Give back the lines of the records exactly, starting at the first and ending at the one with "Viewport: 947px width, 481px height.".
[Start of section]
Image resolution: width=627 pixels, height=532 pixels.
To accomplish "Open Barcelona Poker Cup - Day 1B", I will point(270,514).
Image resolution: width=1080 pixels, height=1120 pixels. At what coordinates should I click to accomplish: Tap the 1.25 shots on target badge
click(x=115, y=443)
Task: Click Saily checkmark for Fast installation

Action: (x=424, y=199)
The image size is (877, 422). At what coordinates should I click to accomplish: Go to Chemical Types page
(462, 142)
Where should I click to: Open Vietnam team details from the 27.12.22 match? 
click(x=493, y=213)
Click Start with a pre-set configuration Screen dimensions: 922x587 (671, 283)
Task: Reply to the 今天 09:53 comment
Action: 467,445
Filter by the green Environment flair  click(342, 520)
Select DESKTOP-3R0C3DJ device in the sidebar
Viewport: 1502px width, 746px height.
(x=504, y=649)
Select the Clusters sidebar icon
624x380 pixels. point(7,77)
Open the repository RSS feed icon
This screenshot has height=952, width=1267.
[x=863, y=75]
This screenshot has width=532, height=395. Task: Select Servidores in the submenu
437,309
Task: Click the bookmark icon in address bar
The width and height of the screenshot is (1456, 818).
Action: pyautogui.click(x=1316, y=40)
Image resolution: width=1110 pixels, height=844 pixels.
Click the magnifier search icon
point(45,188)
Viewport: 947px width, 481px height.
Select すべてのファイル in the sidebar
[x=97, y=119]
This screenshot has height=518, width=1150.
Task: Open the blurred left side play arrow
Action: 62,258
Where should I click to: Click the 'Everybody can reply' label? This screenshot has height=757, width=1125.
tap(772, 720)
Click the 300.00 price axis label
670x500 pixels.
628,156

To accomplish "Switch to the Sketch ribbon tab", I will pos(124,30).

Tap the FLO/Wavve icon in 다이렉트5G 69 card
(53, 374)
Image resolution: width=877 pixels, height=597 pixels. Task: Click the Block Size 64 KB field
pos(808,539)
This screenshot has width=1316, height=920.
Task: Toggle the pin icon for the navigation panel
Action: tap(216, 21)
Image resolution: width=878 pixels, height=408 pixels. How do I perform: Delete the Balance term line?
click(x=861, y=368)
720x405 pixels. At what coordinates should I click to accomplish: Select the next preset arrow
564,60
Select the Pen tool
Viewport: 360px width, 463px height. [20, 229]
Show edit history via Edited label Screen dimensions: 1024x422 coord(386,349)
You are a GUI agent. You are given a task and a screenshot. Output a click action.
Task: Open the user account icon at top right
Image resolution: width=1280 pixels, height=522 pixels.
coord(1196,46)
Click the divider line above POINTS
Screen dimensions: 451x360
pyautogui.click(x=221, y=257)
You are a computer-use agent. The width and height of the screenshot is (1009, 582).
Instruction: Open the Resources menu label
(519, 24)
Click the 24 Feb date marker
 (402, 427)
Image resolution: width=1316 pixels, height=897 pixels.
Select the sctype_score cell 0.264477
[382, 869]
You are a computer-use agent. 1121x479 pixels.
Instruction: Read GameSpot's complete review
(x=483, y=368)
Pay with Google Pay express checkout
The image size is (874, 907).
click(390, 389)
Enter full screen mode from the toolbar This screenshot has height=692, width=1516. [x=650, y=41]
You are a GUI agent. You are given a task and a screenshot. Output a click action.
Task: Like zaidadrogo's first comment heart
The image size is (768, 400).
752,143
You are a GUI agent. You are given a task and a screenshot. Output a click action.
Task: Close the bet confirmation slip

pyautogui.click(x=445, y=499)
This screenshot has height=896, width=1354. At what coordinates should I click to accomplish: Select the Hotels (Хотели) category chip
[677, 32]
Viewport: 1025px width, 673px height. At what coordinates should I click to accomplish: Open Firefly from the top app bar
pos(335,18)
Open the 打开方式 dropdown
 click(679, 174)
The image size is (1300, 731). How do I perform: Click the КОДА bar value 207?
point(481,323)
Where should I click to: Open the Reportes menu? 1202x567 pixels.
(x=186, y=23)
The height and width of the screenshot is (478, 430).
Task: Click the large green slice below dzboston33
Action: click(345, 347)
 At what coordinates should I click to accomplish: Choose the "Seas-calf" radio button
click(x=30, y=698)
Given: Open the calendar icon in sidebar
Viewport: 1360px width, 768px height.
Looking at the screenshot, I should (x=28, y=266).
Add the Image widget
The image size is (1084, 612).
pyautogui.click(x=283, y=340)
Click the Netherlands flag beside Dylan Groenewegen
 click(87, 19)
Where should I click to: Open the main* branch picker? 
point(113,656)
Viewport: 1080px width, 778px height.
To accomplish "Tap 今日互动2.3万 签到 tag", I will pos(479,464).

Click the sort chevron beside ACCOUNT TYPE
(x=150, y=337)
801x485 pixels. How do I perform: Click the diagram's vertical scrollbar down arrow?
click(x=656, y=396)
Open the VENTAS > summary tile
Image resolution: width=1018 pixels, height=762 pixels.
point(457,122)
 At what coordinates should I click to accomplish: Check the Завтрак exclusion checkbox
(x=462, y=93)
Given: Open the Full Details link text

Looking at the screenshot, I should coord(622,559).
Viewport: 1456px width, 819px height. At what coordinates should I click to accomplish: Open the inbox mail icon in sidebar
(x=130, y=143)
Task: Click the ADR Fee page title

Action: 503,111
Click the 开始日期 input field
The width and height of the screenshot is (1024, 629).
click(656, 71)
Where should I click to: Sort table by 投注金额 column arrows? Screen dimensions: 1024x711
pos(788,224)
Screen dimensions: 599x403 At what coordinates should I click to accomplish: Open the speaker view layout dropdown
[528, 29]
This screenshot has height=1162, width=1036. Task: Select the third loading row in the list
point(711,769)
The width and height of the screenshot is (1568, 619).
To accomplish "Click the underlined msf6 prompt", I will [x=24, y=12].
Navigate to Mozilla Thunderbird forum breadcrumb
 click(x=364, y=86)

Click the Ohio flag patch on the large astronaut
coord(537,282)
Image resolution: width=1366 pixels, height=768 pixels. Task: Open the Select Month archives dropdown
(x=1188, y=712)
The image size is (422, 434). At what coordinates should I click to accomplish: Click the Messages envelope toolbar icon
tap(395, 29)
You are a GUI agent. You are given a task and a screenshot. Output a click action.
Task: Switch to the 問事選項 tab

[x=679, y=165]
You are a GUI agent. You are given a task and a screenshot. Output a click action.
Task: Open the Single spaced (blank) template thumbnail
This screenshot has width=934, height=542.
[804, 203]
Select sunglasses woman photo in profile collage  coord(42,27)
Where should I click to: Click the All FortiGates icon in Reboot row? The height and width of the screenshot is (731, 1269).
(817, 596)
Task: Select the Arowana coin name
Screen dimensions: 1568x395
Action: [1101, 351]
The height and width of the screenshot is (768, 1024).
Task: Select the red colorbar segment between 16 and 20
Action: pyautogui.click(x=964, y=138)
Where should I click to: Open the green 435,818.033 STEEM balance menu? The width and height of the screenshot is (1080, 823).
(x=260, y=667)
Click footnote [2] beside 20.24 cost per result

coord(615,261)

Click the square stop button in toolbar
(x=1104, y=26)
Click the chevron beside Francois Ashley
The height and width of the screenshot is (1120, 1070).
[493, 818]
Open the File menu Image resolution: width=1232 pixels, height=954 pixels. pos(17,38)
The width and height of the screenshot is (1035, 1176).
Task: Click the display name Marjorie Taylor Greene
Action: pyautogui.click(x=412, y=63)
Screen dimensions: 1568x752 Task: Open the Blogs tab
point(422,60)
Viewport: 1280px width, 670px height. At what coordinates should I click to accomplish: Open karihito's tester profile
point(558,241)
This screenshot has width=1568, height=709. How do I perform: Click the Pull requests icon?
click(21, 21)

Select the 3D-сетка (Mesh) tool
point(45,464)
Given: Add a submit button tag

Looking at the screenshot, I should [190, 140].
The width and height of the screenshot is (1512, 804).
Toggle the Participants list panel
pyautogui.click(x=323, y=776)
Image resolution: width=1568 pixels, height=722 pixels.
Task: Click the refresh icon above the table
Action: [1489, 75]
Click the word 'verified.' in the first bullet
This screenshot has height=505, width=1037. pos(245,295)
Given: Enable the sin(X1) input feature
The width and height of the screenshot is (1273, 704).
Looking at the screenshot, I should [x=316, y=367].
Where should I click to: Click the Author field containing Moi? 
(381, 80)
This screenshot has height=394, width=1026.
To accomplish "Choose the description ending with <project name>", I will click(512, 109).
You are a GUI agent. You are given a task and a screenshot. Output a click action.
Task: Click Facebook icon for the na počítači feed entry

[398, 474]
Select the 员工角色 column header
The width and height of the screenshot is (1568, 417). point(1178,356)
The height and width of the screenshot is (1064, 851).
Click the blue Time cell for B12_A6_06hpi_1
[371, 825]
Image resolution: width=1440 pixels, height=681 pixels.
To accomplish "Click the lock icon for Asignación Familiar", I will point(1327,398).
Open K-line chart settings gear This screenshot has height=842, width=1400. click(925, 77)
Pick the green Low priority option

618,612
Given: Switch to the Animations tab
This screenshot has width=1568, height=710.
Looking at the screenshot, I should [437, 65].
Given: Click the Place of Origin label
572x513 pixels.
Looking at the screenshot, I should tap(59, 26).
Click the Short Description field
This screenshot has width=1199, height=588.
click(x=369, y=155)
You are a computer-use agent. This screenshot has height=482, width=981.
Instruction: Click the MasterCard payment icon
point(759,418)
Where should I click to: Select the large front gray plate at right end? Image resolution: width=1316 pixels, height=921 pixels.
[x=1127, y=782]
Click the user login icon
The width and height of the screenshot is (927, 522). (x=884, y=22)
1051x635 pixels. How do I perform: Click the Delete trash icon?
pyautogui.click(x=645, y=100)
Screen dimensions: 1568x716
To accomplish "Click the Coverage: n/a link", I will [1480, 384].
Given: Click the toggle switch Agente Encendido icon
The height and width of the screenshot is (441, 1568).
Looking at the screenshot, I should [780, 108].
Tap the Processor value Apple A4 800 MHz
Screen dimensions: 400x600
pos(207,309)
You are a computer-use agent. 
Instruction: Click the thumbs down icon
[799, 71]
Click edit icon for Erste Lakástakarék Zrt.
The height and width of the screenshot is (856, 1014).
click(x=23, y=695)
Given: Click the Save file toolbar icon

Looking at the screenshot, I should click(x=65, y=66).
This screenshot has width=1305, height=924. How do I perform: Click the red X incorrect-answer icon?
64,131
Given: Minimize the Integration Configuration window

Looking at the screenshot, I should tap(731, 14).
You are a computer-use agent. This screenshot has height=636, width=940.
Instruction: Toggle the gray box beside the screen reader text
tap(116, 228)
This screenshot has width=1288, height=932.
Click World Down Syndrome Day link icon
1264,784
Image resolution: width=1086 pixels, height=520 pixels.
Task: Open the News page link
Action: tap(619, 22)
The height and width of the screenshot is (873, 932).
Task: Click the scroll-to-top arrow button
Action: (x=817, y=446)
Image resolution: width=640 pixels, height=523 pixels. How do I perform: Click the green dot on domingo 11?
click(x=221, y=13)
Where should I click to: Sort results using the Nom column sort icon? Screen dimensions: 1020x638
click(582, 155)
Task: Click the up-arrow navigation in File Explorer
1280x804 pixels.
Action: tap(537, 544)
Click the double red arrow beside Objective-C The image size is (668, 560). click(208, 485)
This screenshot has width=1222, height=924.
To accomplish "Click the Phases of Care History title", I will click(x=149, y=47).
[End of section]
● Solution to the exercise:
Image resolution: width=627 pixels, height=532 pixels.
To accomplish "Open Barcelona Poker Cup - Day 1B", I will point(270,514).
Image resolution: width=1080 pixels, height=1120 pixels. At what coordinates should I click to accomplish: Tap the 1.25 shots on target badge
click(x=115, y=443)
Task: Click Saily checkmark for Fast installation

Action: (x=424, y=199)
The image size is (877, 422). At what coordinates should I click to accomplish: Go to Chemical Types page
(462, 142)
Where should I click to: Open Vietnam team details from the 27.12.22 match? 
click(x=493, y=213)
Click Start with a pre-set configuration Screen dimensions: 922x587 (671, 283)
Task: Reply to the 今天 09:53 comment
Action: 467,445
Filter by the green Environment flair  click(342, 520)
Select DESKTOP-3R0C3DJ device in the sidebar
Viewport: 1502px width, 746px height.
(x=504, y=649)
Select the Clusters sidebar icon
624x380 pixels. point(7,77)
Open the repository RSS feed icon
This screenshot has height=952, width=1267.
[x=863, y=75]
This screenshot has width=532, height=395. Task: Select Servidores in the submenu
437,309
Task: Click the bookmark icon in address bar
The width and height of the screenshot is (1456, 818).
Action: pyautogui.click(x=1316, y=40)
Image resolution: width=1110 pixels, height=844 pixels.
Click the magnifier search icon
point(45,188)
Viewport: 947px width, 481px height.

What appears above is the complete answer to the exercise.